Café (e não só). Um parágrafo só para o café? Sim, porque é bom. Imaginemos que esta refeição acabava com um café manhoso ou queimado? Não ia dar. Da mesma maneira que não ia dar se me apresentassem a bica sozinha, sem nada a acrescentar. O amigo Bottura sabe que isso não se faz e, vai daí, chega-se à frente com uma pequena travessa com três docinhos em miniatura que devem ser comidos numa determinada ordem, logo seguidos do café. Não me lembro exatamente dos primeiros dois; lembro-me muito bem do terceiro porque parecia uma uva mas era uma pequena bomba de cereja, que se desfaz assim que fechamos a boca e envia de imediato uma mensagem ao cérebro que diz “miúdo, que bom é estar vivo”.

Quarta parte: a despedida

Acabou. Não se faz. Passaram quase quatro horas e ninguém deu por nada. Os intervalos entre os pratos são preciosos, com o tempo ideal para saborear o anterior e estar pronto para o seguinte. Sempre com aquele tipo de serviço que nos faz sentir os gulosos mais importantes do mundo. Ai quer colocar e levantar os pratos em perfeita sincronia? Ora essa, esteja à vontade.

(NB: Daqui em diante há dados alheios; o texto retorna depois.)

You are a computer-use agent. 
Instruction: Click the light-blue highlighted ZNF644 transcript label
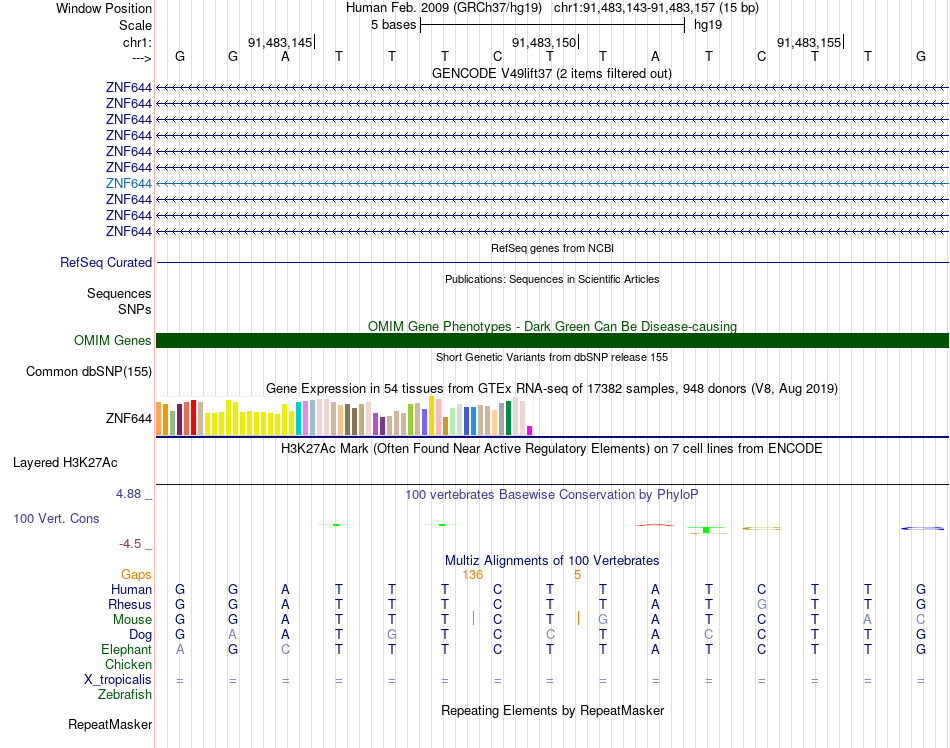[128, 184]
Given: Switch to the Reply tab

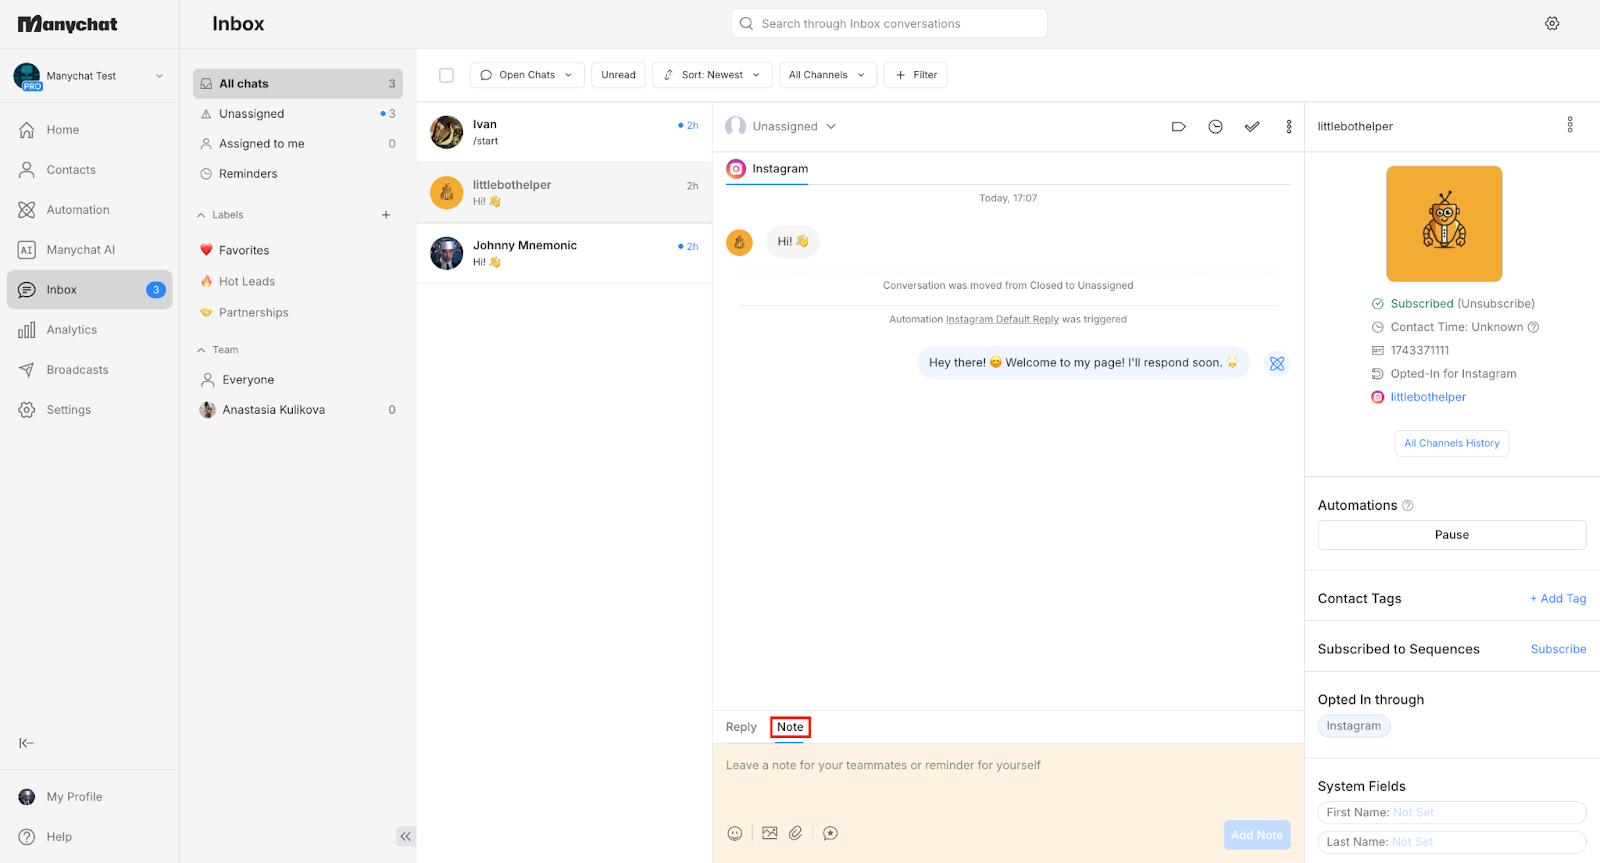Looking at the screenshot, I should [x=741, y=727].
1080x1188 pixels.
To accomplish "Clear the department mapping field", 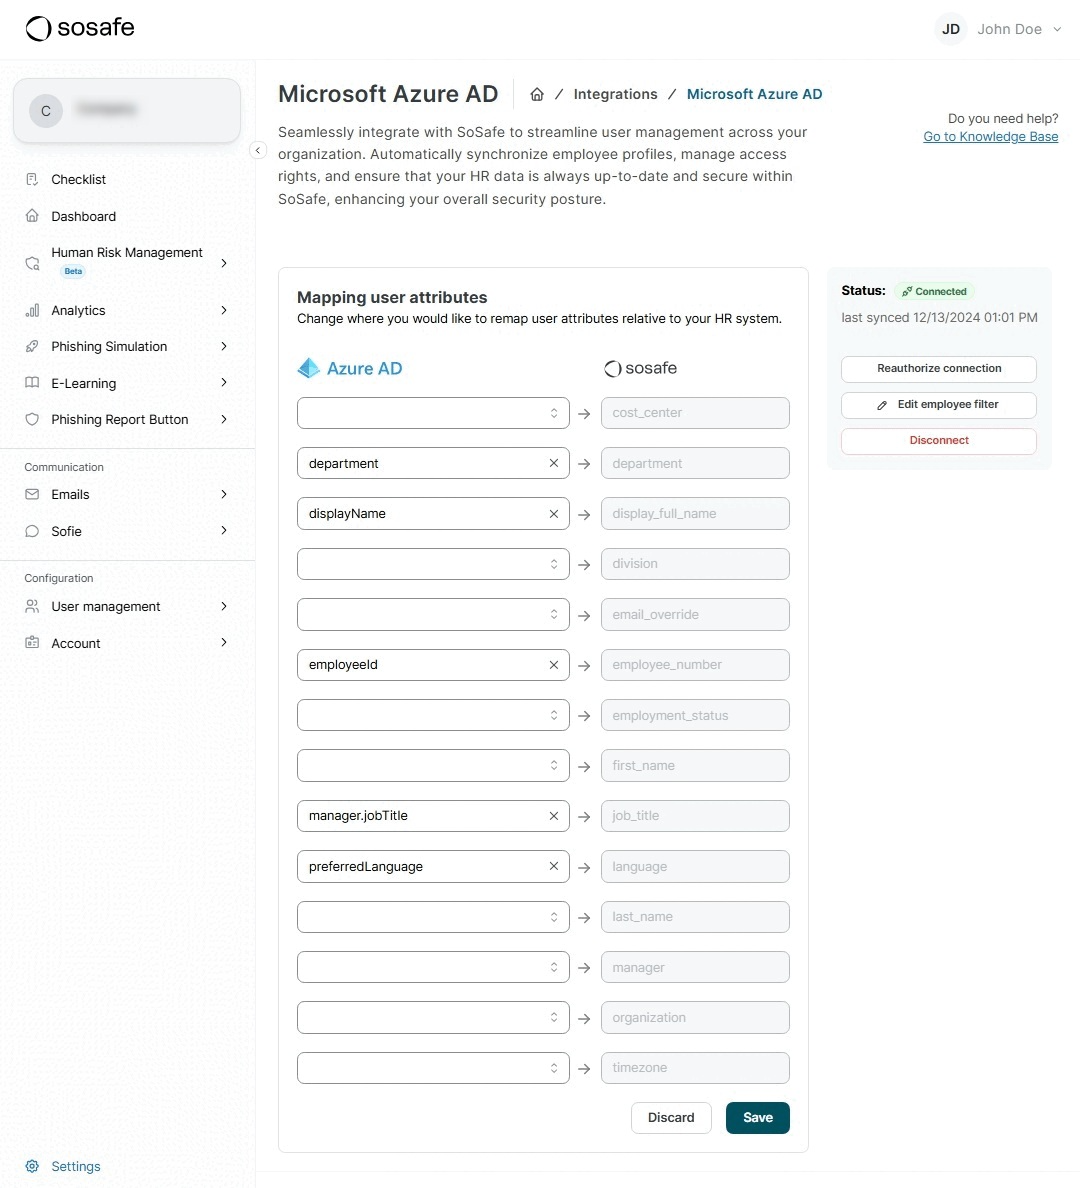I will [554, 463].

E o requinte vem acompanhado de simpatia. No final da festa fomos à cozinha, conhecemos o sous chef Kondo Takahiko, o principal responsável pela sobremesa da tarte que caiu ao chão. Está visivelmente cansado, a preparar um “jantar de grupo para 40 pessoas, o número máximo que o restaurante recebe”. Gosta de trabalhar na Osteria e de fazer par criativo como Massimo Bottura: “Ele motiva todos, quer que participemos, quer as nossas ideias, por mais estranhas que possam parecer”. Reúne a equipa e faz um sorriso para a fotografia. Fizemos amigos, é o que parece, e temos ainda menos vontade de ir embora.

MassimoBottura_creditsPaoloTerzi

Massimo, da próxima vez vê se apareces

Lá na minha terra, a quem tem falta de critério à mesa chama-se um “boquinha de cabra”, daqueles que comem e não pensam. Eu era um exemplar óbvio dessa raça inferior mas agora tudo será diferente: vou continuar a ser pouco exigente, óbvio que vou, mas ao menos sei que o mundo tem muito mais para oferecer do que o prato do dia ou o panado do dia anterior (adoro panados).

Ganhei um enorme desvio no orçamento mas nunca mais as minhas refeições serão iguais, o que tem tanto de bom como de mau. Serei mais vezes infeliz mas será sempre difícil voltar a ver felicidade como aquela que encontrei naquela estreita rua de Modena e é melhor encarar isso de frente. A garrafinha de vinagre balsâmico está lá em casa, bem visível, mas é provável que continue fechada. Se é para a abrir e confirmar a triste realidade de que os poderes de Massimo não vêm às miniaturas, então mais vale estar quieto.